### EXCERPT PROVIDED:
HOUSTON, April 4, 2016 – Civeo Corporation (NYSE: CVEO) today announced that on April 1, 2016, it had been notified by the New York Stock Exchange (NYSE) that the Company has regained compliance with the NYSE’s continued listing standards.

 

On February 24, 2016, the Company received notification from the NYSE that the Company had fallen below the continued listing standard to maintain a minimum average closing price of $1.00 per share over 30 consecutive trading days. Civeo regained compliance after its price for the 30 trading days ended March 31, 2016 and its closing price on March 31, 2016 both exceeded $1.00 per share.

### AVAILABLE DATA:
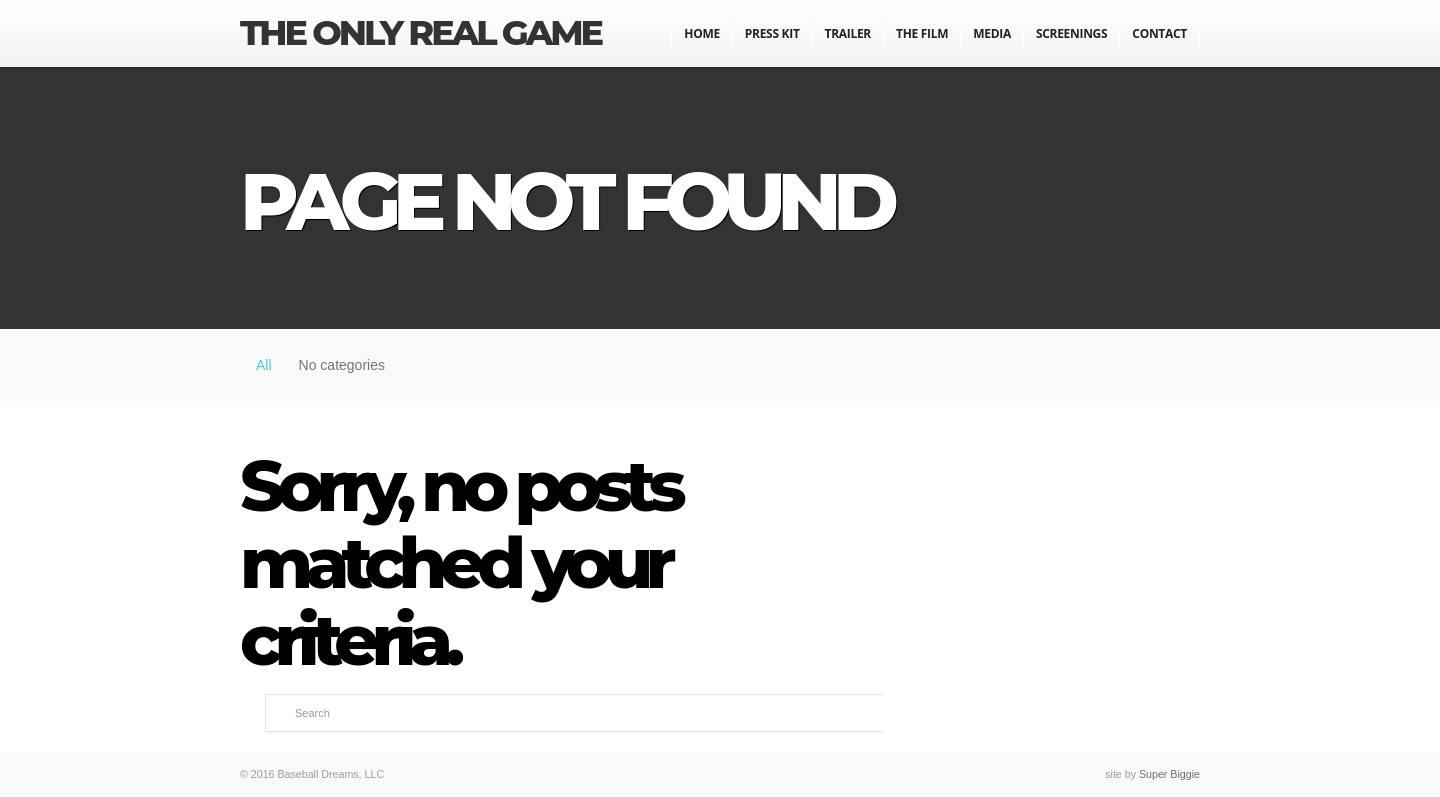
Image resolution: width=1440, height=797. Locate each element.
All (264, 365)
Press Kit (772, 33)
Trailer (848, 33)
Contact (1159, 33)
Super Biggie (1169, 774)
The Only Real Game (420, 32)
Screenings (1071, 33)
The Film (922, 33)
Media (992, 33)
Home (702, 33)
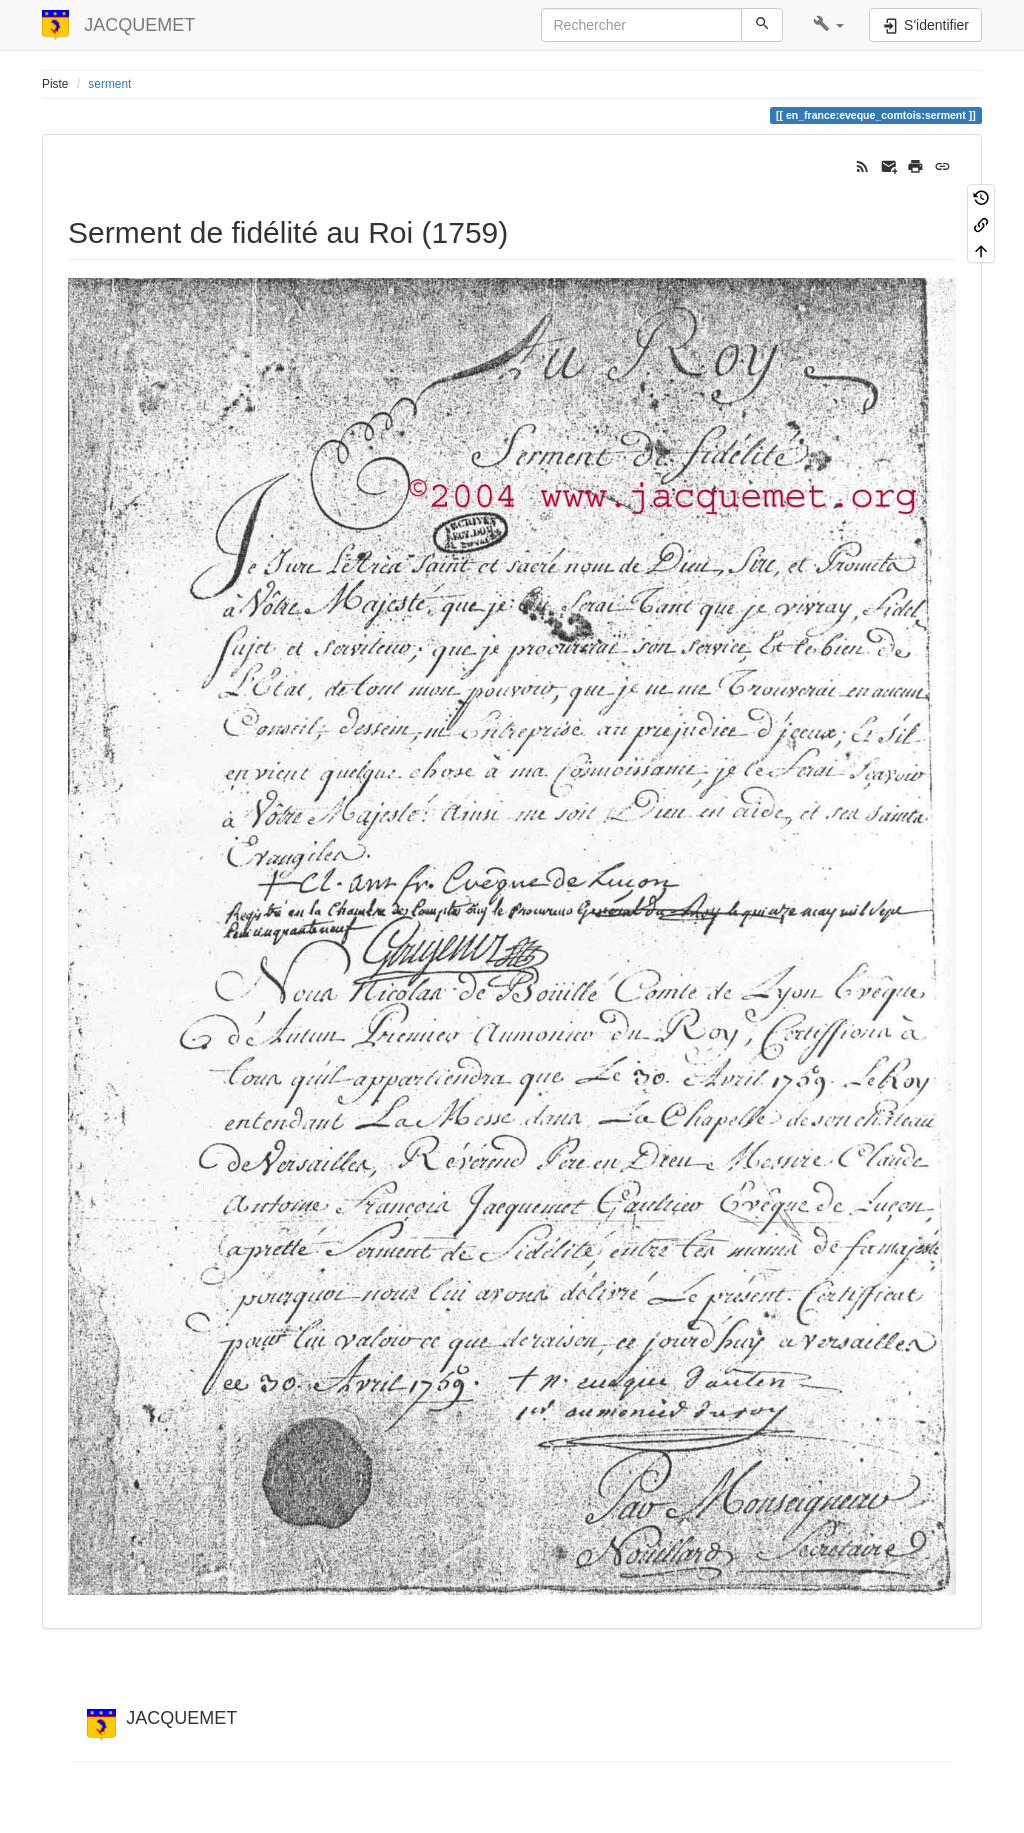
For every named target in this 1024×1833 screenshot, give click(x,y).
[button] (828, 25)
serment (109, 84)
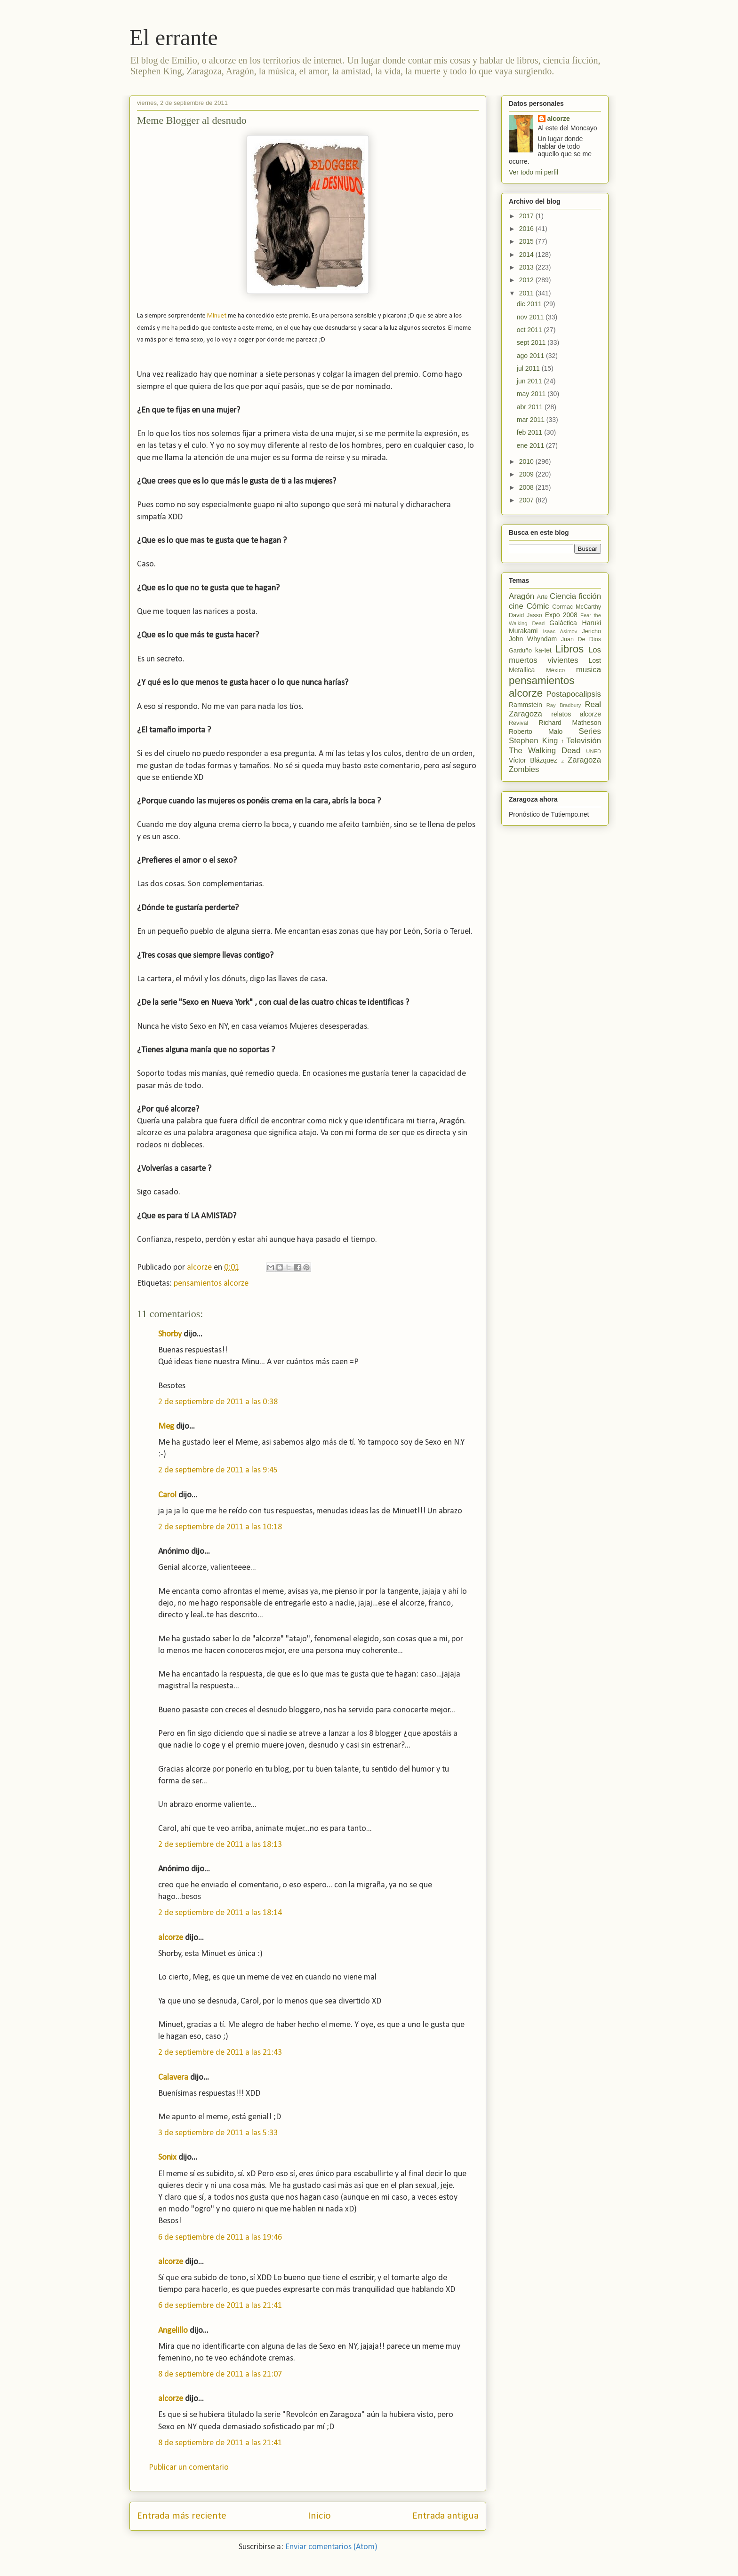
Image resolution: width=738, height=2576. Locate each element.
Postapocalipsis (573, 694)
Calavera (173, 2077)
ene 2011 (531, 445)
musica (588, 669)
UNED (593, 751)
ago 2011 (531, 355)
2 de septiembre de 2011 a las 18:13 (220, 1844)
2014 (527, 254)
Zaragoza (584, 759)
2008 (527, 487)
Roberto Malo (535, 731)
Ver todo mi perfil (533, 172)
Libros (569, 649)
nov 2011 (531, 317)
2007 (527, 500)
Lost (595, 660)
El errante (173, 37)
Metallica (522, 670)
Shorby (170, 1334)
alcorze (170, 1937)
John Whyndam (533, 639)
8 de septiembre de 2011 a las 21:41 (220, 2443)
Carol (167, 1495)
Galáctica (563, 623)
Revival (518, 723)
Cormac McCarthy (576, 607)
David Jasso (525, 615)
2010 (527, 461)
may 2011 (532, 394)
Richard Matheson (570, 722)
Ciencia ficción (575, 596)
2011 (527, 293)
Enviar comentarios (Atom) (331, 2547)
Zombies (524, 769)
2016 (527, 228)
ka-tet (543, 650)
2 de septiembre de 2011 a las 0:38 (218, 1402)
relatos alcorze (576, 714)
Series (589, 731)
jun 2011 (530, 381)
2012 (527, 280)
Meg (166, 1426)
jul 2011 (529, 368)
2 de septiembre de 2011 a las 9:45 (218, 1470)
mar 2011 (531, 419)
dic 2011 (530, 304)
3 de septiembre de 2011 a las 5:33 (218, 2133)
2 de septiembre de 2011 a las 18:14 (220, 1912)
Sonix (167, 2157)
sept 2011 (532, 342)
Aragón (521, 596)
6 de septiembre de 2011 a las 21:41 (220, 2305)
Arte (542, 597)
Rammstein (525, 704)
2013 (527, 267)
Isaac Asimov (560, 631)
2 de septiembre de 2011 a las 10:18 (220, 1527)
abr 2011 (531, 407)
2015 (527, 241)
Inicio (319, 2516)
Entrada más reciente (181, 2516)
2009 (527, 474)
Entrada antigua (445, 2516)
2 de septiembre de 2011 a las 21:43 (220, 2052)
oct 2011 (530, 330)
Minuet (216, 315)
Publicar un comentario (189, 2467)
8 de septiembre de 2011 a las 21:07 (220, 2374)
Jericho (591, 631)
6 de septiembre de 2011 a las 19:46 (220, 2237)
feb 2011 (530, 432)
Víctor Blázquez (533, 760)
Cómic (538, 606)
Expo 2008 (561, 615)
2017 (527, 216)
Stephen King (533, 740)
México (555, 670)
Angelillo (173, 2330)
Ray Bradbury (563, 705)
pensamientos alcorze (211, 1283)
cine (516, 606)
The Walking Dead (544, 750)
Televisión (583, 740)
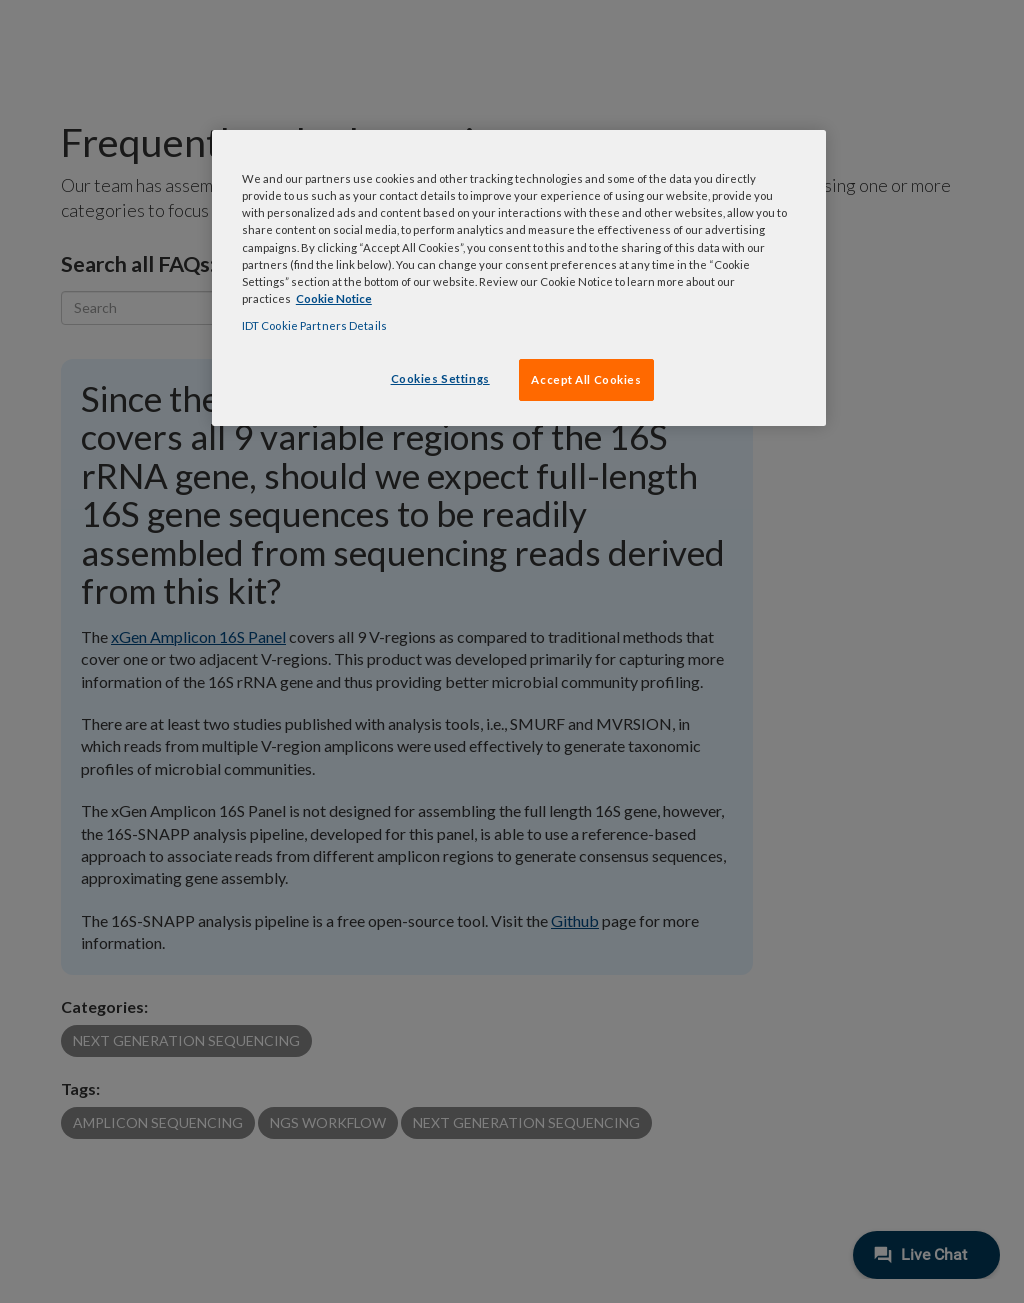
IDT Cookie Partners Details (314, 325)
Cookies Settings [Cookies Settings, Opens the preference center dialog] (440, 378)
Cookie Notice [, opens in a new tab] (334, 298)
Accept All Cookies (586, 379)
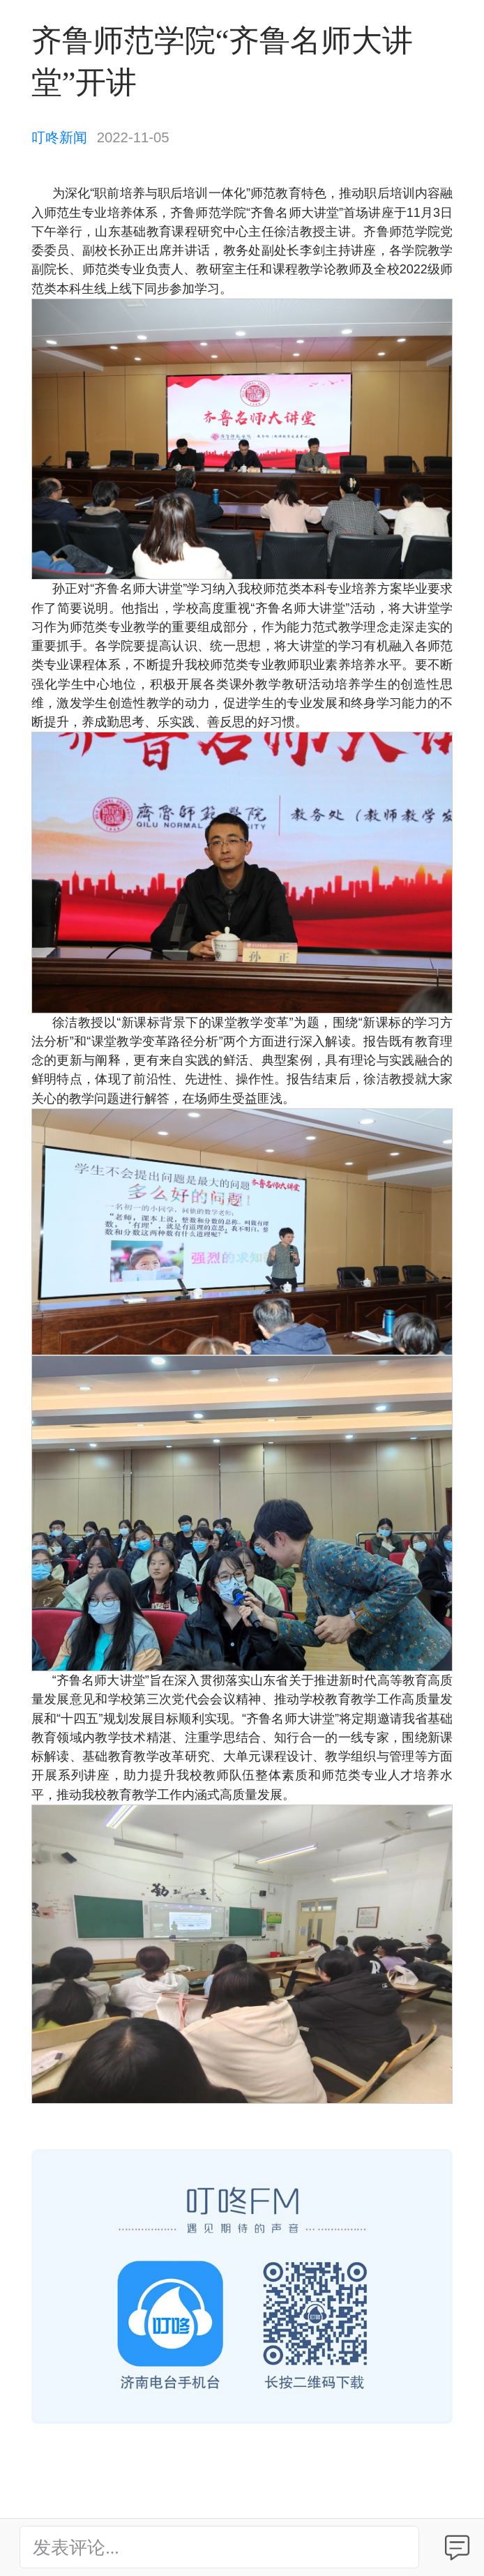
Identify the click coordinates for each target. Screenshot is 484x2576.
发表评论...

### LIST OF TASKS:
A – Could you reproduce the entire Civeo announcement about regaining NYSE compliance, word for word and unchanged?
B – Which lines in the records contain the string "target", with case counting? Locate every one and copy each line in full.

### RESULTS:
A –
HOUSTON, April 4, 2016 – Civeo Corporation (NYSE: CVEO) today announced that on April 1, 2016, it had been notified by the New York Stock Exchange (NYSE) that the Company has regained compliance with the NYSE’s continued listing standards.

 

On February 24, 2016, the Company received notification from the NYSE that the Company had fallen below the continued listing standard to maintain a minimum average closing price of $1.00 per share over 30 consecutive trading days. Civeo regained compliance after its price for the 30 trading days ended March 31, 2016 and its closing price on March 31, 2016 both exceeded $1.00 per share.

B –
For every named target in this 1024×1833 screenshot, give click(x,y).
Identify the click coordinates for each target. Screenshot is 484x2576.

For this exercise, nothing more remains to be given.